Addendum (details on the creation of the topology). What was the advantage of defining a topology on $\mathcal{D}$? It was to make possible the application of the knows theorems of topological spaces, like the Hanh-Banach Theorem. The last sentence seems vague and sounds like a cliche, right? But it is the truth; it was essentially what Schwartz said:
In Grenoble, I gave an exact definition of the real topology corresponding to the pseudo-topology on $\mathcal{D}$, which later, in 1946, Dieudonne and I took to calling an inductive limit topology. The pseudo-topology is not enough; in order to apply the Hahn-Banach theorem and to study the subspaces of $\mathcal{D}$, you need to work with a real topology. ([1], p. 238)

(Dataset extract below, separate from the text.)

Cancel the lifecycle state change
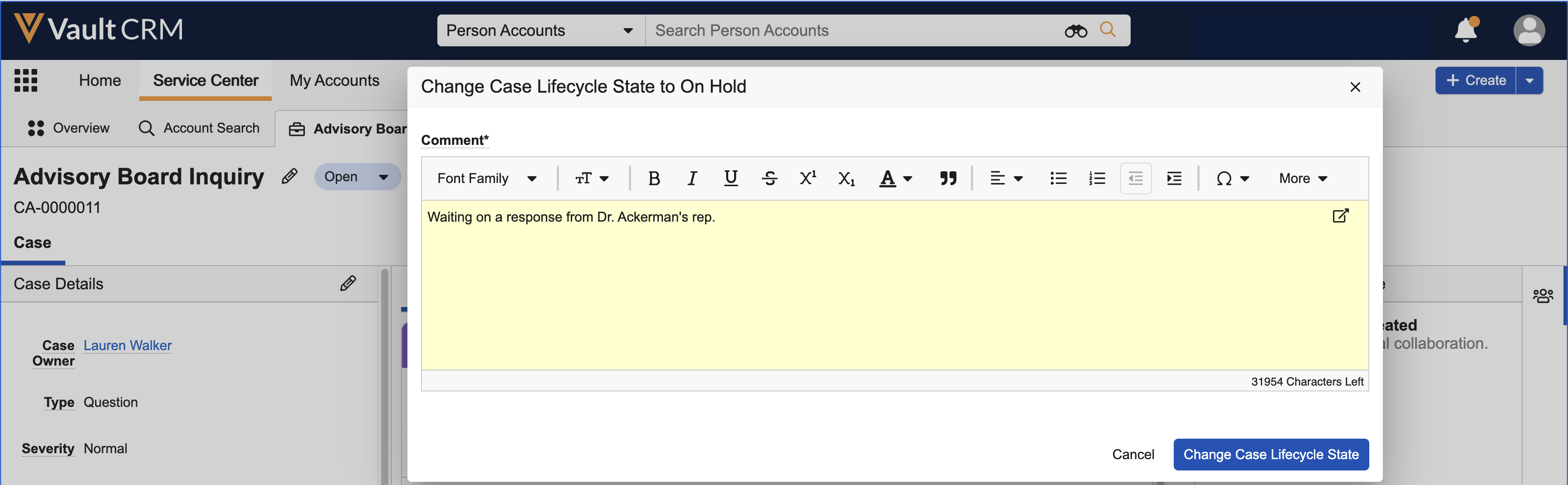Image resolution: width=1568 pixels, height=485 pixels. (x=1133, y=455)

I carefully defined the neighborhoods of the origin in $\mathcal{D}$, then gave the characteristic property which was precisely that of being an inductive limit, without giving it a name. I only did this for the particular object $\mathcal{D}$, without daring to introduce a general category of objects. Mathematical discovery often takes place in this way. One hesitates to introduce a new class of objects because one needs only one particular one, and one hesitates even more before naming it. It's only later, when the same procedure has to be repeated, that one introduces a class and a name, and then mathematics takes a step forwards. Other inductive limits were
introduced, then the theory of sheaves used them massively and homological algebra showed the symmetry of inductive and projective limits. ([1], p. 283)
[1] A Mathematician Grappling with His Century by Laurent Schwartz.
[2] Théorie des distributions by Laurent Schwartz.
Best Answer
Certainly there exist stronger topologies on distributions, but as a practical matter the weak-* definition is the one that is interesting and I assume that was the direction of your question. There isn't the usual norm topology available on $\mathcal D(U)$, and per Tim's comment do not have a different norm topology either.
$\mathcal D(U)$ is a pretty strict space to be in and to converge in, so it isn't very demanding to be a distribution. The hard work is all put on the test functions, so to speak. Although there is a certain amount of interesting things you can do with distributions, practically distributions are a stepping stone for getting to more interesting spaces, such as using their differentiability properties to define Sobolev spaces.